From the records, pick out and copy each line containing "will".
[Entries shown Boundary: Start]
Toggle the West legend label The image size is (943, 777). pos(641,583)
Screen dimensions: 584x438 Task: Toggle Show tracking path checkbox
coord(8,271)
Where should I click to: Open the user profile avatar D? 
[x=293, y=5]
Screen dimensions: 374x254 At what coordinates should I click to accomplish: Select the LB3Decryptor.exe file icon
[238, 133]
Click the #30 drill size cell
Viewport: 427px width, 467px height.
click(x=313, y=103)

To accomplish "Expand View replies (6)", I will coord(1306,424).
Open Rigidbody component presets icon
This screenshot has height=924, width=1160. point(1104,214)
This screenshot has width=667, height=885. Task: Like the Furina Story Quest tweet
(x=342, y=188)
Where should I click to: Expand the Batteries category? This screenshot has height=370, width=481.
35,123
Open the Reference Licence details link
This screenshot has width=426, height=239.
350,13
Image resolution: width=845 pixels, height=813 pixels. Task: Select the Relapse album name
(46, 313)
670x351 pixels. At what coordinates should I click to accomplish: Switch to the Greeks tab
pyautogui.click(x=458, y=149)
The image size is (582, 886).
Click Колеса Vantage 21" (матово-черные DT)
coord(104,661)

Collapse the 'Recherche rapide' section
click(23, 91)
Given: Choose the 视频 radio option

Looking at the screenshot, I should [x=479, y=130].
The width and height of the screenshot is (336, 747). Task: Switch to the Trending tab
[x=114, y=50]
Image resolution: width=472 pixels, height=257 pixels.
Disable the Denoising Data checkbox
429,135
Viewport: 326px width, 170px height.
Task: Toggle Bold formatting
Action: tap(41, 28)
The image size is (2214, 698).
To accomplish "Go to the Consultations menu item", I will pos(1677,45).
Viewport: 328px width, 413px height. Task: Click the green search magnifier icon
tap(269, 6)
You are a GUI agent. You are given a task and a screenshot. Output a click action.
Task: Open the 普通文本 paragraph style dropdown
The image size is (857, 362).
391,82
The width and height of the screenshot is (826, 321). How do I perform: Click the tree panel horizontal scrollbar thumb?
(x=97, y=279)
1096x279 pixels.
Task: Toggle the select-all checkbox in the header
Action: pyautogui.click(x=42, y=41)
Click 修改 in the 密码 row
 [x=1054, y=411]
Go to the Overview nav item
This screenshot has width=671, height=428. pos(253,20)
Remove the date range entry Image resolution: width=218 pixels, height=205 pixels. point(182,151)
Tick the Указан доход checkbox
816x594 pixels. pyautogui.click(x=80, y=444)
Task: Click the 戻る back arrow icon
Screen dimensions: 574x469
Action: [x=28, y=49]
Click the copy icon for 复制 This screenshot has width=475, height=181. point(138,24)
[Entries shown Boundary: End]
▶ **Answer for the task**:
To accomplish "Expand View replies (6)", I will coord(1306,424).
To accomplish "Go to the Consultations menu item", I will pos(1677,45).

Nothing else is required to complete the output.